SINGAPORE: While racism exists, Singapore has made “tremendous progress” in racial harmony over the years, said Law and Home Affairs Minister K Shanmugam on Thursday (Jun 10) in an interview with CNA938.
His comments follow recent incidents of alleged racism in public. Last week, a viral video emerged showing a man making racist remarks towards an interracial couple at Orchard Road.
In another incident last month, a 55-year-old woman was allegedly kicked and subjected to racial slurs by a 30-year-old man while she was brisk walking.
When asked during the interview if Singapore’s racial harmony is on a knife-edge, Mr Shanmugam said: “I’ve always said there is racism in Singapore, but we are a better society than most other multi-racial societies that I know of.
“I mean, name me a society where there is no racism, which is multi-racial? I’ve felt that we have made tremendous progress.”
He added: “Most people accept the norms of a multiracial society and we are making progress. The direction was positive and direction has been positive.”

== Activities ==
1. From the news report, copy the passage starting with "In another incident" and going on through "was brisk walking.".
2. According to the news report, how old was the man who allegedly kicked the woman while she was brisk walking?
3. List the people involved in the two alleged incidents of racism described in the news report.
The rows after this play no part in it.

[Collected data entries]
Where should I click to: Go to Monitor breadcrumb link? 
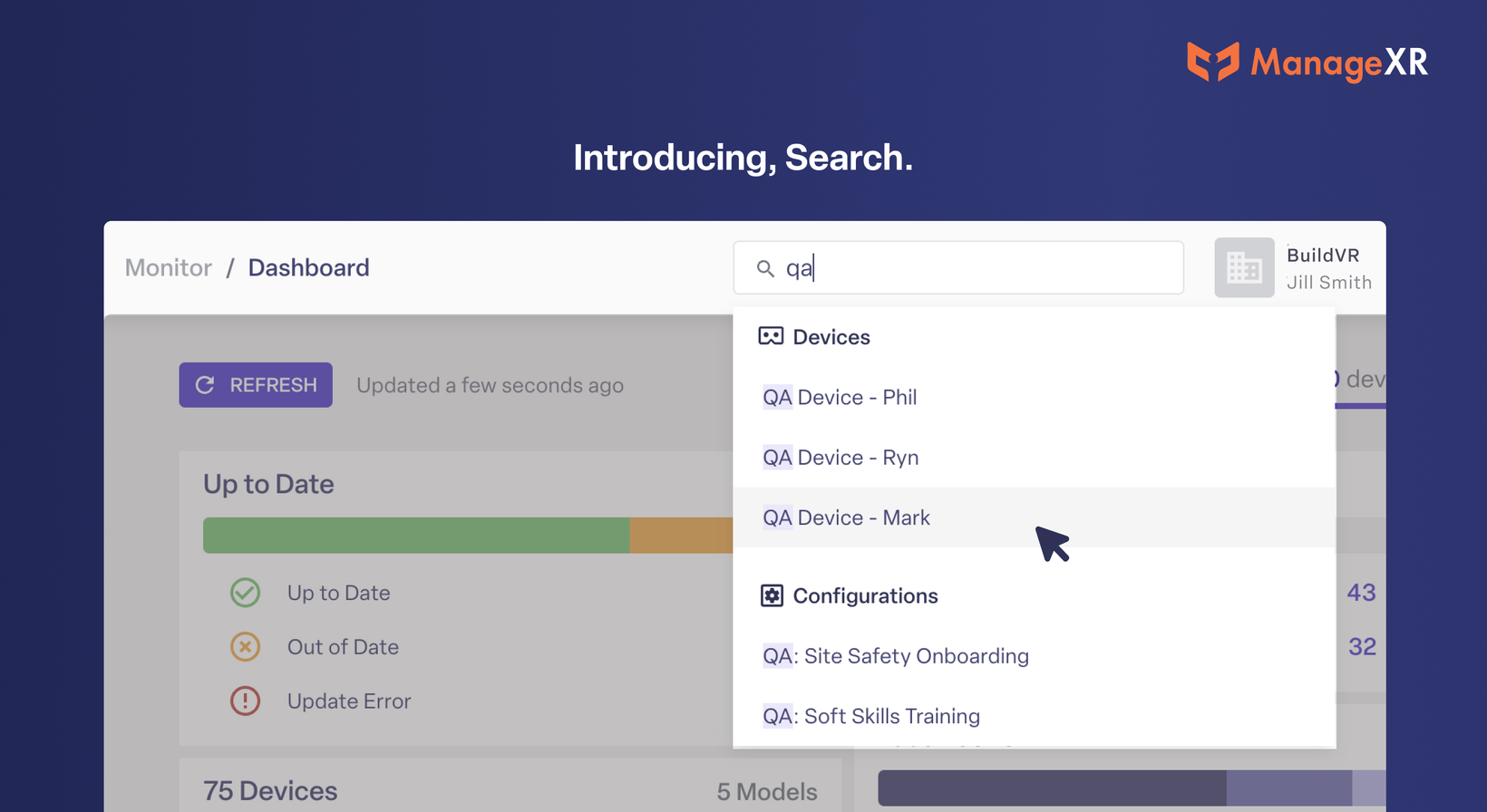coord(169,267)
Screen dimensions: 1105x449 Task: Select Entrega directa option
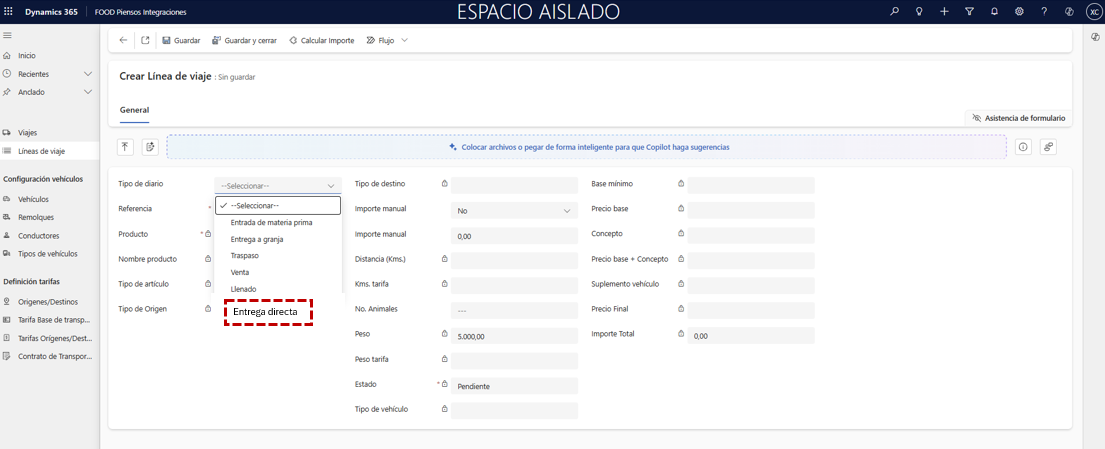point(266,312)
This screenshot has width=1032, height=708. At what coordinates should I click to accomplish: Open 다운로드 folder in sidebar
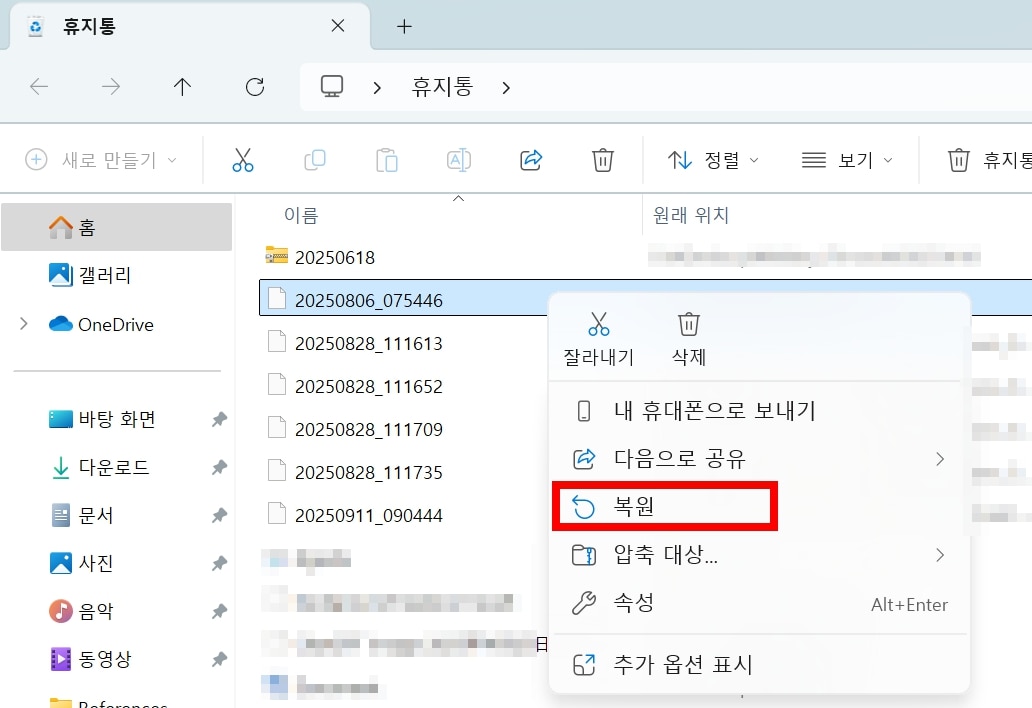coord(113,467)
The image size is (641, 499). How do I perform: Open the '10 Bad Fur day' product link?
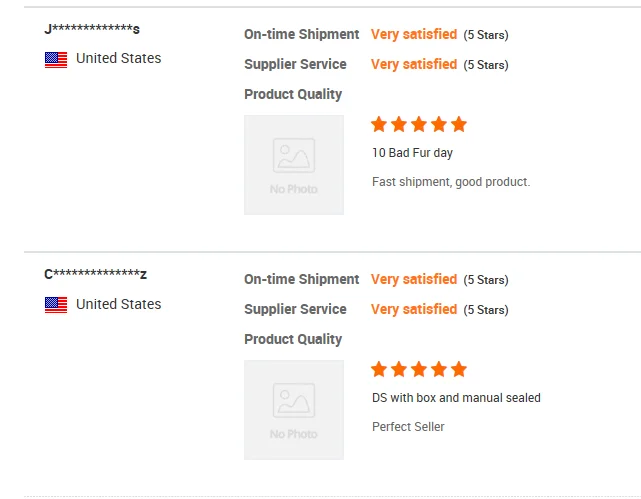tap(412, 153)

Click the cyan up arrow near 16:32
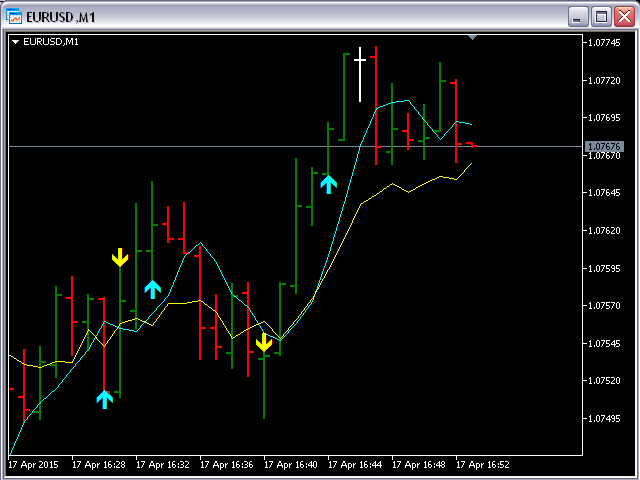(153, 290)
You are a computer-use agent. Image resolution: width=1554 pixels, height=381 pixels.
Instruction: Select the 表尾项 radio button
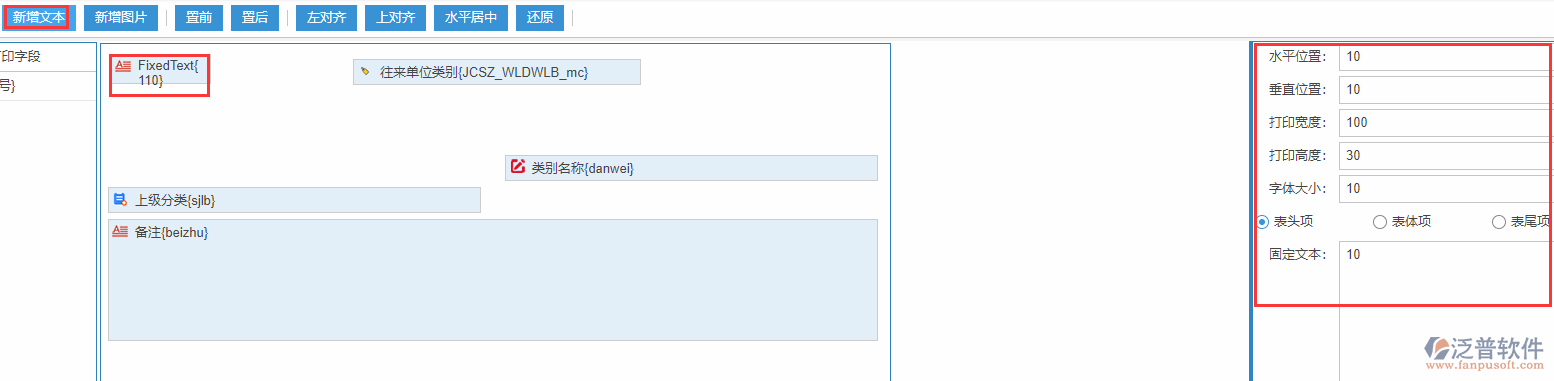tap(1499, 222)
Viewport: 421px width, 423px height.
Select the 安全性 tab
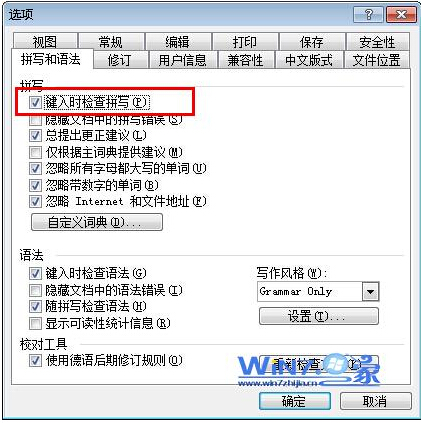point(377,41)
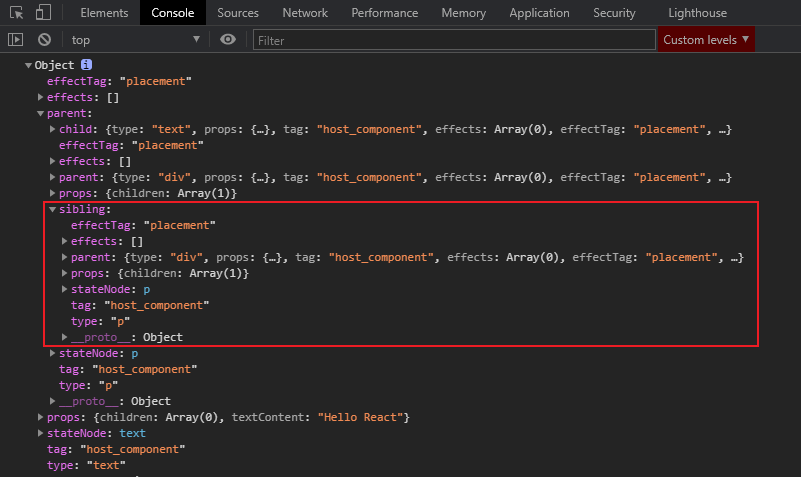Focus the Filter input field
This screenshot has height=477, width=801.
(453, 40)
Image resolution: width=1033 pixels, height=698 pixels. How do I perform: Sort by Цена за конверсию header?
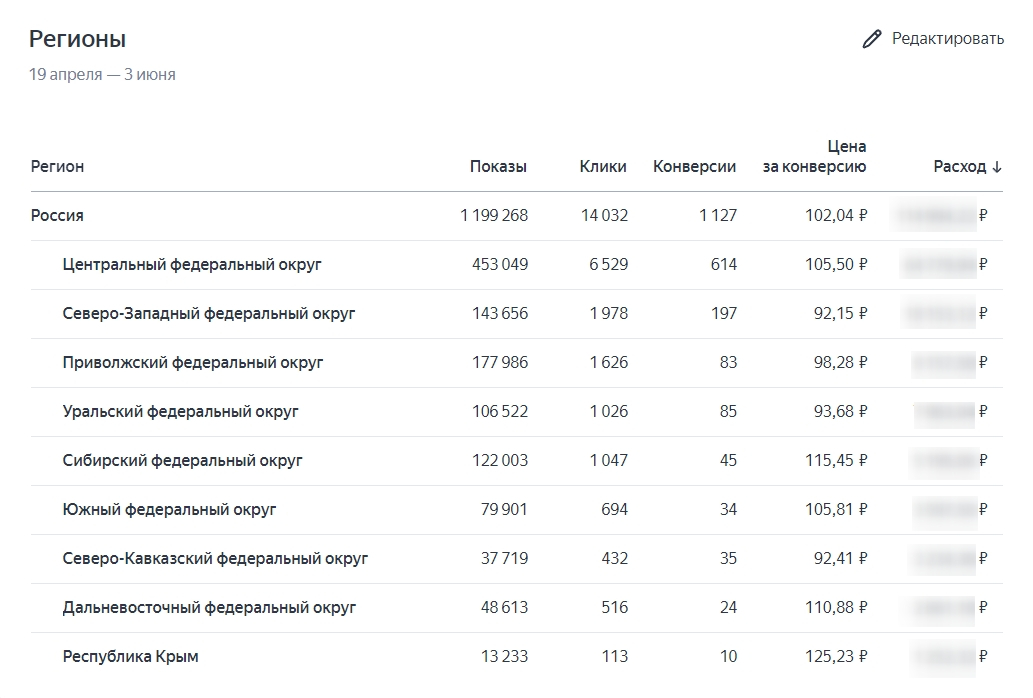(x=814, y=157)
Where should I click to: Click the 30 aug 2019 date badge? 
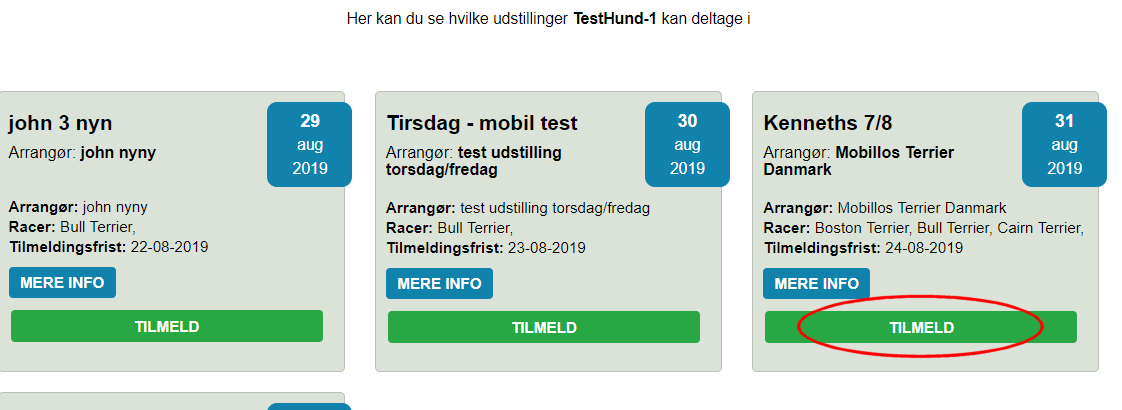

== Task-by-task results ==
1.
In another incident last month, a 55-year-old woman was allegedly kicked and subjected to racial slurs by a 30-year-old man while she was brisk walking.

2. He was 30 years old.

3.
- A man making racist remarks
- An interracial couple
- A 55-year-old woman
- A 30-year-old man